What you have to do — Extract the line that contains "This screenshot has height=726, width=1024." and every line after it through the end of the records below, exactly as written, leaving out any pictures.

Saved data entries
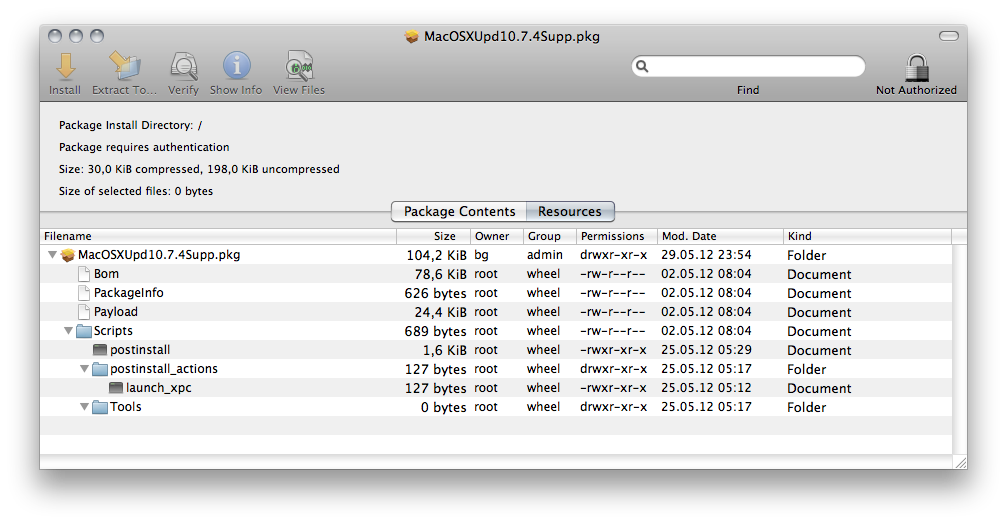The width and height of the screenshot is (1007, 524).
Task: Collapse the Tools folder triangle
Action: [x=84, y=406]
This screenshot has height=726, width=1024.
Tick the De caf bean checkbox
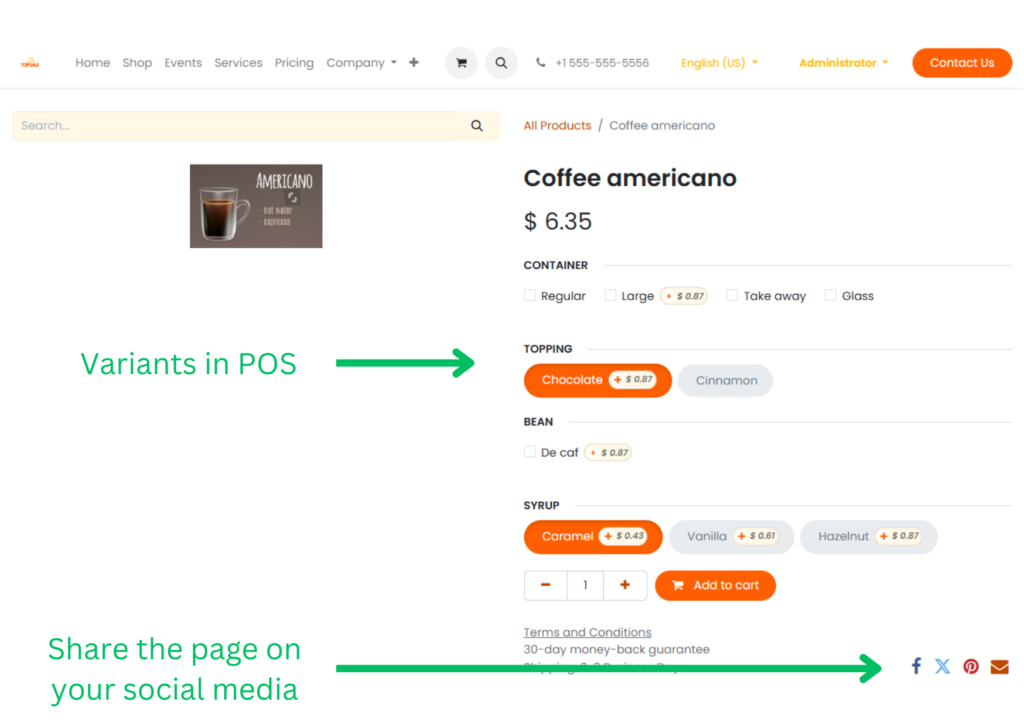coord(530,452)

Answer for the task —
This screenshot has height=726, width=1024.
Tick the De caf bean checkbox
coord(530,452)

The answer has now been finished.